TS: I think a lot of environmental groups were under the impression that the Republican Party is a creature of business, and that if you can make business allies, you can get Republicans to do something. But I don’t think the Republican Party right now is mainly influenced by business. In the House in particular, ideological groups and grassroots pressure are much more influential. And in the research we’ve done, the two big issues that really revved up primary voters were immigration and the EPA. [Emphasis added]
Climate-change denial had been an elite industry for a long time, but it finally penetrated down to conservative Republican identified voters around this time.
A better way to think about this is that climate change was a low-salience issue until it was associated with the prospect of taxes on carbon-intensive energy, at which point the issue was politicized for the obvious reason that it became a live pocketbook issue. Skocpol’s mental model appears to be that in the absence of elite “climate-change denial,” to use her term, rank-and-file voters would have happily embraced steep taxes on carbon-intensive energy on the grounds that it might reduce U.S. carbon emissions even as it had no appreciable impact on, for example, Chinese or Indian emissions. That doesn’t strike me as plausible.
Second, Skocpol makes an observation regarding the importance of giving people “a link to their lives,” something that I tried to emphasize in my recent column on “demand-side conservatism.”
BP: So is there any hope for climate policy? You spend a lot of time dissecting the failures of this pro-corporate USCAP strategy that tried and failed to woo Republicans. But you’re also skeptical of proposals from the environmental left that building grassroots pressure for climate action is sufficient in itself.
TS: At the end I talk about cap-and-dividend as a promising policy approach [i.e., a cap on emissions in which the proceeds are directly refunded to all Americans]. But I’m not endorsing any bills.
I think of that policy as tool for building a certain political coalition, one that unites around carbon controls that also have payoffs for ordinary Americans. I don’t agree that average Americans can’t grasp big issues. I’m a little different from a lot of scholars on that. But you do need to give people a link to their lives. But big insider deals are just going to turn people off. [Emphasis added]

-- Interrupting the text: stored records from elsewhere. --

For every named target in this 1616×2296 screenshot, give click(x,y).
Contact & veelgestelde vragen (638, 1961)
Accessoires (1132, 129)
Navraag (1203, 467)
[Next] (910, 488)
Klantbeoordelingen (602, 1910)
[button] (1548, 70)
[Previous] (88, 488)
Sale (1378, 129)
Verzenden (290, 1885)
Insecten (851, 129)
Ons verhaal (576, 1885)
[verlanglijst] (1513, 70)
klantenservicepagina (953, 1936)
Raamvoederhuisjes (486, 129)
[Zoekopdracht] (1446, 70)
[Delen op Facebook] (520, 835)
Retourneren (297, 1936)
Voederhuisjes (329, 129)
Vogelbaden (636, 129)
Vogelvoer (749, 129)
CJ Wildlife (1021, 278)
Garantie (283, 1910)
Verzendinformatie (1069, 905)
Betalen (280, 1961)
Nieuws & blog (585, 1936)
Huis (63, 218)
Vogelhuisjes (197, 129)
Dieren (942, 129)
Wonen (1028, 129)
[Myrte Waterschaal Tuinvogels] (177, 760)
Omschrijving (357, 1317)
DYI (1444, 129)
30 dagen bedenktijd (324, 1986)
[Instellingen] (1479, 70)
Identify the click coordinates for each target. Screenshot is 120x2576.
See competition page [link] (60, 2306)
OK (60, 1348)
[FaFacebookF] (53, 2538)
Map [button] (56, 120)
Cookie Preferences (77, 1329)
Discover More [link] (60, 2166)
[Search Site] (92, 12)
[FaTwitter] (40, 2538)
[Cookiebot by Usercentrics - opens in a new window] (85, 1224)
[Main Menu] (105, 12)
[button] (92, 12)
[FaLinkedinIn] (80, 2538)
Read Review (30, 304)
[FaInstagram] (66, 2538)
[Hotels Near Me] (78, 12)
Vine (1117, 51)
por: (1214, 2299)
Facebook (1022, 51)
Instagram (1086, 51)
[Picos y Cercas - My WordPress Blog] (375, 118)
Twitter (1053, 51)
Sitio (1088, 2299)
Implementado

It is important to give voters a vested interest in the success of ambitious reform proposals. If your goal is to achieve system-wide savings, be sure that the beneficiaries of an existing program capture some of the savings in the form of a tangible benefit. As we’ve discussed, this has been the big deficiency of the conservative education reform agenda, which tends to focus on choice in urban school districts while neglecting initiatives like course-level choice that would tangibly benefit middle-income school districts as well.